→ **Brano citato**:
# # # # #

Nicola Zingaretti lancia la sua corsa alla segreteria del Partito democratico. E lo fa lanciando qualche critica velata all’attuale – e precedente – classe dirigente: “C’è un immenso bisogno di nuovi protagonisti, di una dimensione collettiva della politica e di leader che sappiano guidare una comunità producendo sintesi tra diversità e poi decidere”, scrive il governatore della Regione Lazio in post sul suo blog sull’Huffington post, in cui dà un appuntamento ai suoi sostenitori il 6 e il 7 ottobre a Roma. “Faremo un grande incontro, un momento di serietà, impegno e di allegria per ricominciare a inventare il futuro. Incontriamoci come ci si incontra in una grande piazza dei nostri bellissimi comuni quando si ha bisogno di parlare, discutere, mobilitarsi. Poi continueremo con incontri in tutto il Paese”, scrive l’esponente dem in quello che è una sorta di manifesto della sua candidatura.

“Possiamo continuare a lamentarci, dividerci, isolarci fino alla disillusione e all’irrilevanza, oppure possiamo decidere di guardare all’avvenire come al territorio della speranza, della solidarietà, delle opportunità per tutti. Questo a me sembra il cuore del problema: come reagire, cambiare tutto, offrire una speranza all’Italia, all’Europa, al futuro”, è l’incipit del post di Zingaretti. Che attacca l’esecutivo sostenuto da M5s e Lega: “Hanno trasformato il governo di un grande Paese in un’agenzia del dilettantismo e del rancore. Parlano una lingua gonfia di odio e di isterismo, che dice per poi negare di aver detto, che inganna i cittadini, disprezza gli avversari politici, irride la scienza. Indicano capri espiatori per sottrarsi sistematicamente alle loro responsabilità. Con loro l’Italia sarebbe destinata a un ruolo marginale e a un declino inarrestabile. Questo non accadrà perché noi lo impediremo”.

# # # # #

→ **Record estratti**:
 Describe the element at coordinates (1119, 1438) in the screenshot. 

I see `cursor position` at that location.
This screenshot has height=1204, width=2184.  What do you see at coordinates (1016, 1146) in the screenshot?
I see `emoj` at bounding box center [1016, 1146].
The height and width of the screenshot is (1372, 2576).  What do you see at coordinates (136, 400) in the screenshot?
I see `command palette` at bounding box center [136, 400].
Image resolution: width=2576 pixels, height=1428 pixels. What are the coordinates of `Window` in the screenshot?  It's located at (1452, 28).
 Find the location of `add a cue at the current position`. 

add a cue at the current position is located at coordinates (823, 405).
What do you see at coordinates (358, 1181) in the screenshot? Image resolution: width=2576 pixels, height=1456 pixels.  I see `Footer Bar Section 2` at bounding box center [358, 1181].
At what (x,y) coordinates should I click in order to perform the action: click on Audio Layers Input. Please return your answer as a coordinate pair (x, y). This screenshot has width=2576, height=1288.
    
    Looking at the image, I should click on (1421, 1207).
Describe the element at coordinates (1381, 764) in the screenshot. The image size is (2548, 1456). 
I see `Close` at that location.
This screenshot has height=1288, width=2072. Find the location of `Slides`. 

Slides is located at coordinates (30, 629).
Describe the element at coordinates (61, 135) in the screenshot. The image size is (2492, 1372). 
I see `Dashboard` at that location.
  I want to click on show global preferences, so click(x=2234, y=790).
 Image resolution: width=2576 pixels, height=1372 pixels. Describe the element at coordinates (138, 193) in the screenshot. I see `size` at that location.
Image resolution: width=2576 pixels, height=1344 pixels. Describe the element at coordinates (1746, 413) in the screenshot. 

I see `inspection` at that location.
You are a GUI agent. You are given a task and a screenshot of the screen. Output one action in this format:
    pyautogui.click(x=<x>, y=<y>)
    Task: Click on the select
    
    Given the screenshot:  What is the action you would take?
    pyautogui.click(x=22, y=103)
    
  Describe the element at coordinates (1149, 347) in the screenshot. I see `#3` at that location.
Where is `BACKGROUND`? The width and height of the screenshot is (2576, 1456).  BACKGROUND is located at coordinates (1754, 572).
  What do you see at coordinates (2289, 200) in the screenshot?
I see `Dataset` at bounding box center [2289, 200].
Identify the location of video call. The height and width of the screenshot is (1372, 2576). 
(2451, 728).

# # # # #

→ **Attività**:
Come si può riscrivere in forma di elenco il paragrafo del brano sulla candidatura di Zingaretti che inizia con «Nicola Zingaretti lancia la sua corsa», conservandone i fatti principali? I record qui non hanno alcun ruolo.

→ **Esito dell'esercizio**:
- Nicola Zingaretti, governatore della Regione Lazio, lancia la sua corsa alla segreteria del Partito democratico.
- Lo fa con qualche critica velata alla classe dirigente attuale e precedente.
- Sostiene che c'è un immenso bisogno di nuovi protagonisti, di una dimensione collettiva della politica e di leader capaci di fare sintesi tra le diversità e poi decidere.
- Lo scrive in un post sul suo blog sull'Huffington Post, una sorta di manifesto della candidatura.
- Dà appuntamento ai sostenitori il 6 e il 7 ottobre a Roma per un grande incontro di serietà, impegno e allegria.
- Annuncia che seguiranno incontri in tutto il Paese.